On Oct. 31, Bush announced that he and Gorbachev would hold a shipboard summit off Malta in early December. ”In this time of change, I didn`t want to miss something,” he said. ”I don`t want to have two gigantic ships pass in the night because of failed communications.”

It was after Malta that Bush`s view seemed to change most dramatically.

”As I watched the way Mr. Gorbachev handled the changes in Eastern Europe, I think he deserves new thinking,” Bush told NATO leaders in Brussels after the summit. ”It absolutely mandates new thinking.”

Now, as Bush prepares for a third formal session with the Soviet leader, it is with considerably more personal knowledge of the man himself, and also with some apparent degree of positive feeling.

”I think Bush feels he`s gotten to know (Gorbachev),” Ashley says.

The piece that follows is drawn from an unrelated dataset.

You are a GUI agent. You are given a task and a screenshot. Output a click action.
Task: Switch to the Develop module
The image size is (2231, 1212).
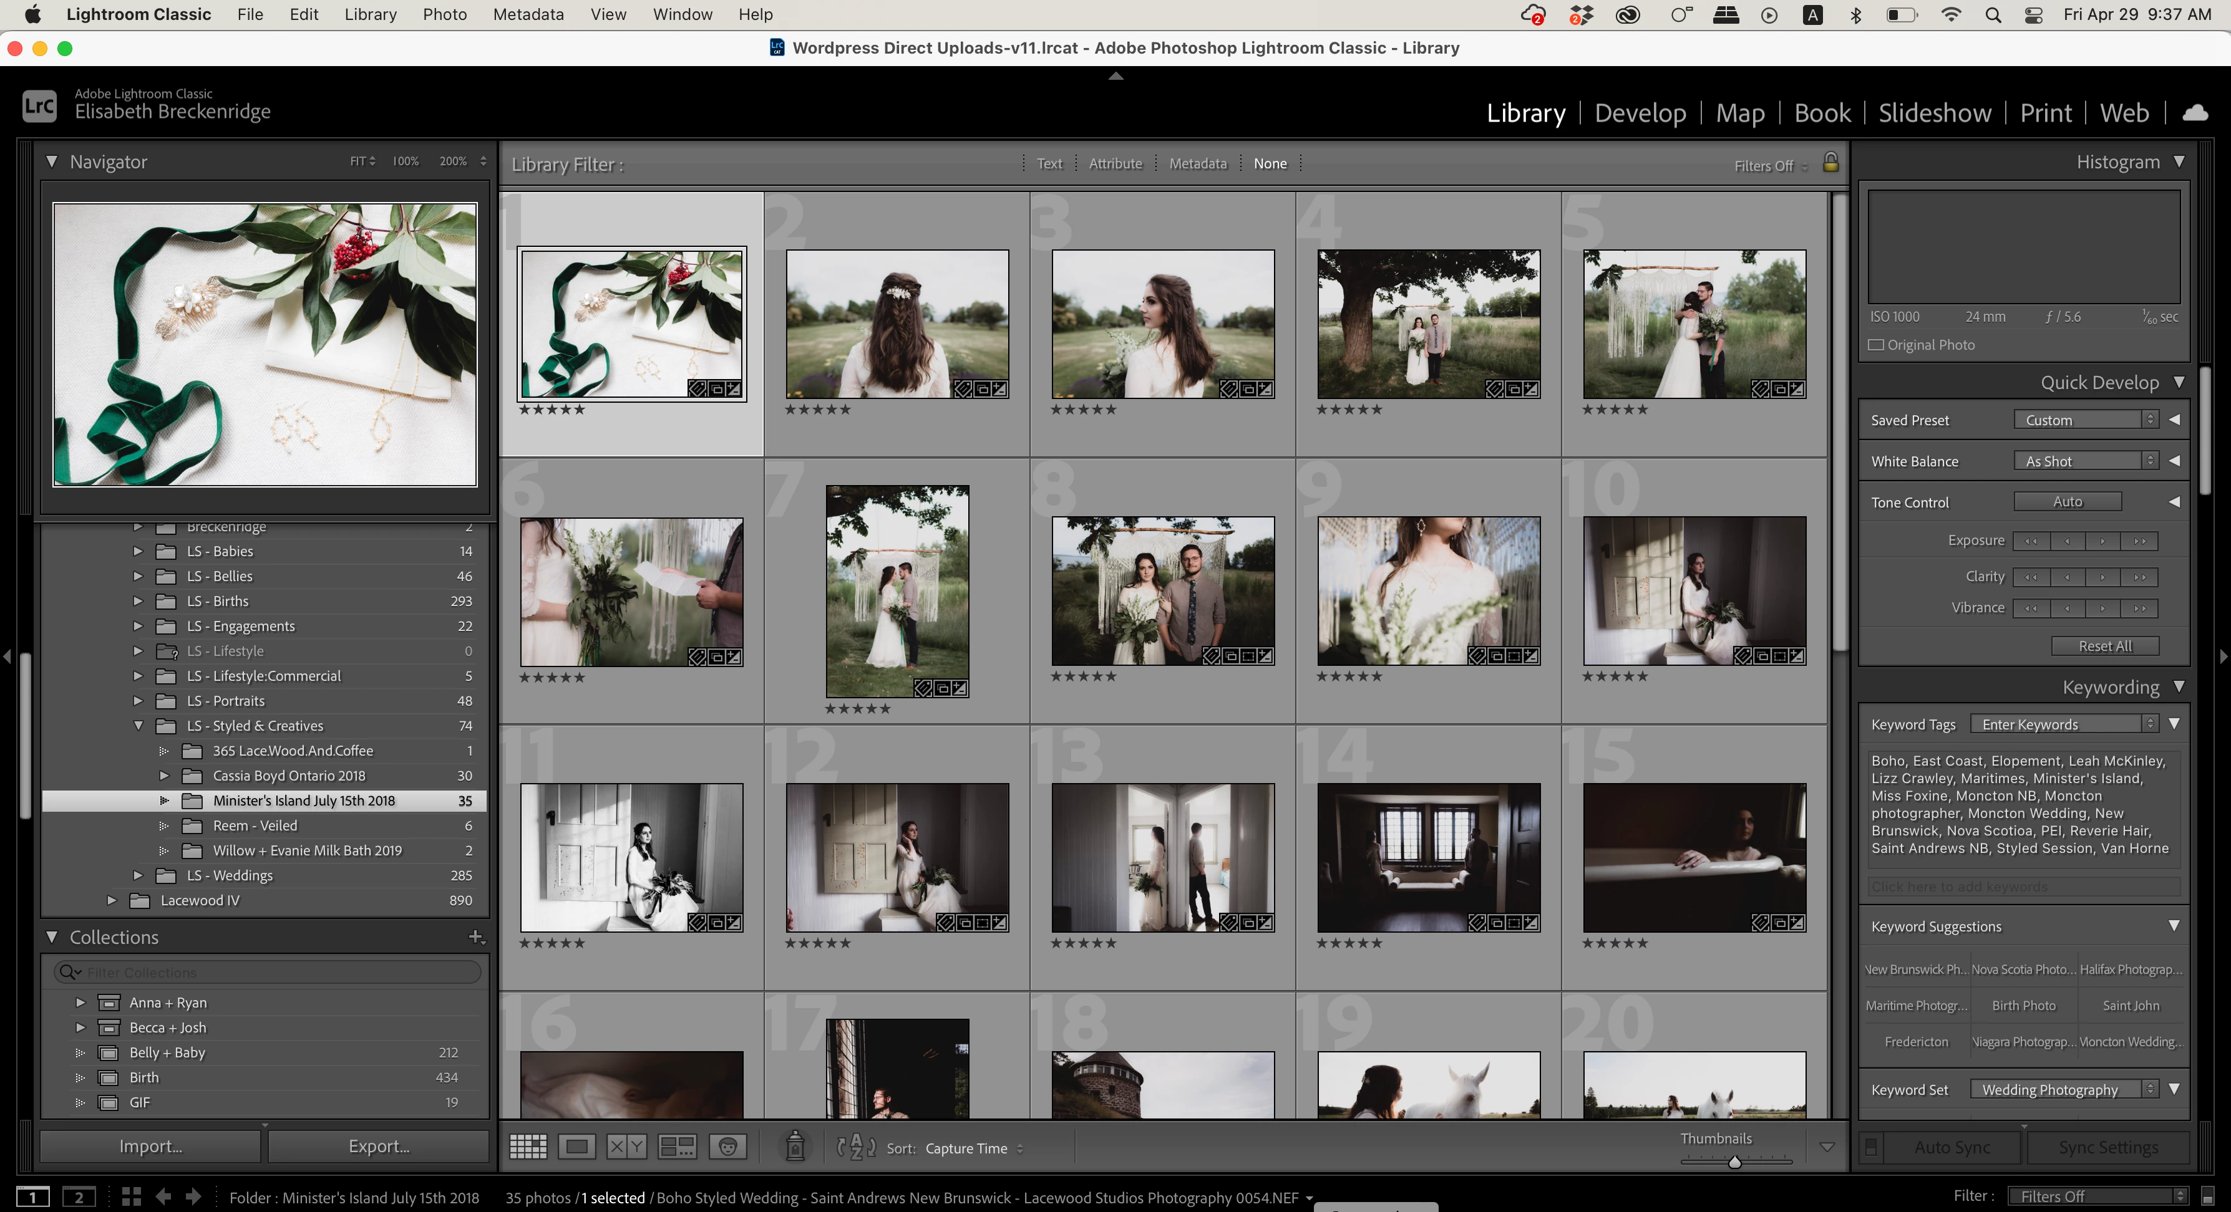click(x=1639, y=113)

”And Bush puts such emphasis and reliance on personal contact. . . . It`s not a superficial kind of relationship. He knows when he can trust him and the value system Gorbachev represents. . . . He feels it`s a trustworthy relationship.”

One senior administration official, who spoke on condition of anonymity, described the Bush-Gorbachev chemistry as ”quite good.”

”The president is just at ease with foreign leaders and Gorbachev is no exception,” he said. ”He is simply at ease. Gorbachev is someone who likes politics. He likes to talk politics. So when they are engaged that way, it is an interesting and energetic dialogue.”

Personal cordiality aside, another senior official, who calls Gorbachev a ”smart guy, a very skillful maneuverer,” cautioned that ”the president hasn`t changed in his view that we cannot gear U.S. policy to the fortunes of any one individual. Our policy has to be geared to U.S. interests and to the Soviet state.

”But underneath that, there is the realization that many of the changes and the way they have happened have been as a result of Gorbachev and the policies he has instituted,” the official said. ”And therefore one can say we want to encourage him because the results of his being there have been rather positive to the West.”

Hess agrees that Bush cannot link American policy to Gorbachev the individual. ”The president has to be very careful of anything that smacks of (too) personal (a) relationship,” he said. And if Gorbachev should be deposed, Bush has to be able to ”jump out of the way and avoid the fallout.” On the other hand, he notes, Gorbachev`s personality probably has made it easier for Bush to sell the American people on the idea of a new framework for dealing with the Soviets.

”Gorbachev is an attractive personality who has won over the American people more than you would expect a Soviet (leader to do),” he says. ”If you had the same situation with, say, (Leonid) Brezhnev in office, people would be more skeptical.”